### TASK REQUIREMENTS
When you retype the data, keep every line exactly as it appears.

*** THE DATA ***

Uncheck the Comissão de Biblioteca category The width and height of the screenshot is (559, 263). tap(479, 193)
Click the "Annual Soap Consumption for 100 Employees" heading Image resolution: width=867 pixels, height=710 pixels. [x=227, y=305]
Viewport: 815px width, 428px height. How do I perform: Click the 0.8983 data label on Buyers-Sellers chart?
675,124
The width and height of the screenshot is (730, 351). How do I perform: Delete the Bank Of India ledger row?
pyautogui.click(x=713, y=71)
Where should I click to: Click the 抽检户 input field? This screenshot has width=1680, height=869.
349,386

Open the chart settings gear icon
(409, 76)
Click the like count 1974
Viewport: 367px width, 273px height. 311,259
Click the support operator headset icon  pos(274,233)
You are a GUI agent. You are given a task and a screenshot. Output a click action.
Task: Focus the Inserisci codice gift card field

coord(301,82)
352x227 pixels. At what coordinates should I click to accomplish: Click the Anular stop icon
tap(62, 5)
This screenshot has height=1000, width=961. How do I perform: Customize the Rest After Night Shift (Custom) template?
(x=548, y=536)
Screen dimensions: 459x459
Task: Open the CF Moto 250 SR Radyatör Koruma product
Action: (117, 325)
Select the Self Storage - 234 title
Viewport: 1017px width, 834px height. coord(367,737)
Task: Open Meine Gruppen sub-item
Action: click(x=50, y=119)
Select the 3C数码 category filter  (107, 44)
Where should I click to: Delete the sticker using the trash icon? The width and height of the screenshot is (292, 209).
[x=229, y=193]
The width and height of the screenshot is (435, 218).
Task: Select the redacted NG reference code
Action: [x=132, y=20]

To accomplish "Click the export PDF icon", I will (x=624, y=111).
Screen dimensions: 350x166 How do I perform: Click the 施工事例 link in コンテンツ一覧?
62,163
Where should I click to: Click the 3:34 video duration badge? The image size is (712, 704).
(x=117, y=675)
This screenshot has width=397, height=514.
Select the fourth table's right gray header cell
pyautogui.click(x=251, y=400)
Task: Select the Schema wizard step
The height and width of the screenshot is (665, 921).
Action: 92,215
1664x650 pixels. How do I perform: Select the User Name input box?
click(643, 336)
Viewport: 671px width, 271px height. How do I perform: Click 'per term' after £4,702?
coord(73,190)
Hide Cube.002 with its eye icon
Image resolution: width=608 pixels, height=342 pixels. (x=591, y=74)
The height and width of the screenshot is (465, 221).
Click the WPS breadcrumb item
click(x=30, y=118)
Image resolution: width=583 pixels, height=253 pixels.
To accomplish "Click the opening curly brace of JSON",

*** End of THE DATA ***

### ANSWER TO THE PROBLEM
Uncheck the Comissão de Biblioteca category The width and height of the screenshot is (559, 263). tap(479, 193)
Click the "Annual Soap Consumption for 100 Employees" heading Image resolution: width=867 pixels, height=710 pixels. [x=227, y=305]
Viewport: 815px width, 428px height. How do I perform: Click the 0.8983 data label on Buyers-Sellers chart?
675,124
The width and height of the screenshot is (730, 351). How do I perform: Delete the Bank Of India ledger row?
pyautogui.click(x=713, y=71)
Where should I click to: Click the 抽检户 input field? This screenshot has width=1680, height=869.
349,386

Open the chart settings gear icon
(409, 76)
Click the like count 1974
Viewport: 367px width, 273px height. 311,259
Click the support operator headset icon  pos(274,233)
You are a GUI agent. You are given a task and a screenshot. Output a click action.
Task: Focus the Inserisci codice gift card field

coord(301,82)
352x227 pixels. At what coordinates should I click to accomplish: Click the Anular stop icon
tap(62, 5)
This screenshot has height=1000, width=961. How do I perform: Customize the Rest After Night Shift (Custom) template?
(x=548, y=536)
Screen dimensions: 459x459
Task: Open the CF Moto 250 SR Radyatör Koruma product
Action: (117, 325)
Select the Self Storage - 234 title
Viewport: 1017px width, 834px height. coord(367,737)
Task: Open Meine Gruppen sub-item
Action: click(x=50, y=119)
Select the 3C数码 category filter  (107, 44)
Where should I click to: Delete the sticker using the trash icon? The width and height of the screenshot is (292, 209).
[x=229, y=193]
The width and height of the screenshot is (435, 218).
Task: Select the redacted NG reference code
Action: [x=132, y=20]

To accomplish "Click the export PDF icon", I will (x=624, y=111).
Screen dimensions: 350x166 How do I perform: Click the 施工事例 link in コンテンツ一覧?
62,163
Where should I click to: Click the 3:34 video duration badge? The image size is (712, 704).
(x=117, y=675)
This screenshot has width=397, height=514.
Select the fourth table's right gray header cell
pyautogui.click(x=251, y=400)
Task: Select the Schema wizard step
The height and width of the screenshot is (665, 921).
Action: 92,215
1664x650 pixels. How do I perform: Select the User Name input box?
click(643, 336)
Viewport: 671px width, 271px height. How do I perform: Click 'per term' after £4,702?
coord(73,190)
Hide Cube.002 with its eye icon
Image resolution: width=608 pixels, height=342 pixels. (x=591, y=74)
The height and width of the screenshot is (465, 221).
Click the WPS breadcrumb item
click(x=30, y=118)
Image resolution: width=583 pixels, height=253 pixels.
To accomplish "Click the opening curly brace of JSON",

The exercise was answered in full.